IT organizations consider security, server virtualization and business-related technologies a top priority for 2009, according to research released by The Society for Information Management.
SIM surveyed 300 member organizations in June and learned that the top five application and technology developments for the coming year include antivirus protection, business intelligence, business process management (BPM), continuity planning and disaster recovery, and server virtualization.
Jerry Luftman, SIM vice president for academic affairs and distinguished professor and associate dean at the Stevens Institute, said the highest ranking technologies reflect a few key issues on IT leaders' minds.
"Security was the top priority last year as well, but people are struggling with other areas such as business intelligence," he said.
To start, security via antivirus protection reflects IT's ongoing balancing act between enabling services while also protecting environments. IT organizations are also tasked with combating more varied threats than in the past. Kenneth Washington, chief privacy officer and vice president at Lockheed Martin, explained to attendees how people are hyperconnected via multiple devices today, which poses a challenge to security and privacy leaders tasked with securing networks.
"Attackers today are motivated by theft, profit and data and they are very patient," he told attendees at SIMposium 2008.
Business intelligence and BPM landed in the second and third spots on SIM's survey, the former of which Luftman said will continue to challenge IT organizations.
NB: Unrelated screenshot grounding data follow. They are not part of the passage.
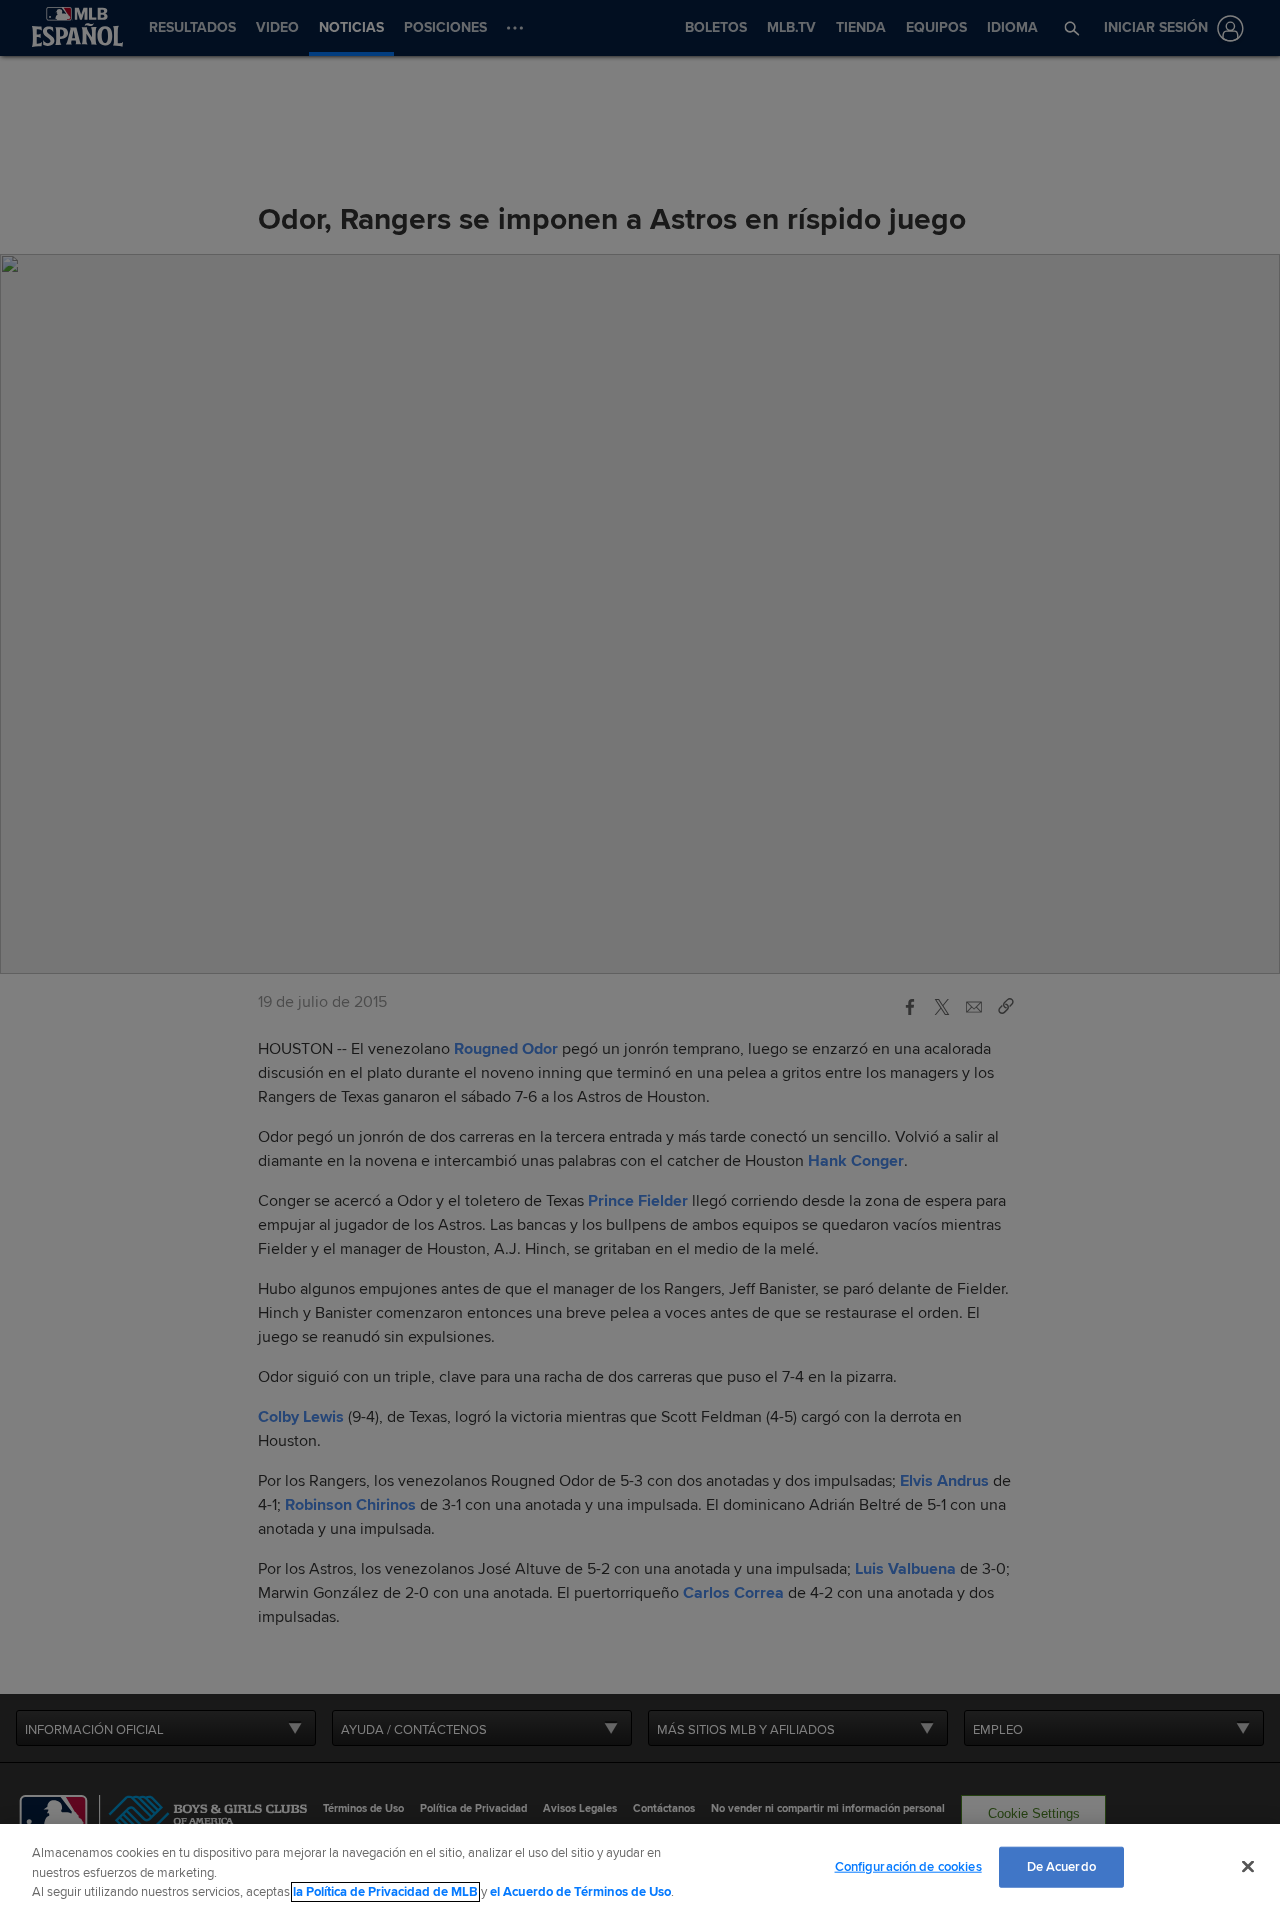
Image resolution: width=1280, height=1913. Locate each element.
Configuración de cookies (908, 1866)
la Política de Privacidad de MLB (385, 1892)
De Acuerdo (1061, 1866)
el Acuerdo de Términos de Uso (580, 1892)
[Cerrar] (1248, 1866)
He said business intelligence is "more complicated than previously envisioned and requires strong skills" that aren't readily available in the existing IT talent pool. BPM, on the other hand, is a top priority because of the cost-efficiencies and streamlined operations it could offer an IT organization.
"BPM is about IT being able to reduce costs and obviously that is top of mind," he added.
Fourth on the list, business continuity and disaster recovery, continues to be a priority for IT leaders, but the fifth entry -- server virtualization -- is new to SIM's top five application and technology developments list. "It's another area seen as having the potential reduce costs and improve services," Luftman said.
What's not on the list also sparked interested for SIM researchers. For instance, networking and communications technologies previously in the top five slipped down to the tenth priority. Wireless networking at the 25th position while mobile/wireless applications, VoIP and shared services experienced a three-way tie for the 29th spot on SIM's list.
"Network technologies were in the top five last year, but for 2009, they lost priority," Luftman said. "There are relevant technologies there and they are still being put in place, but it is not as hot as it was last year."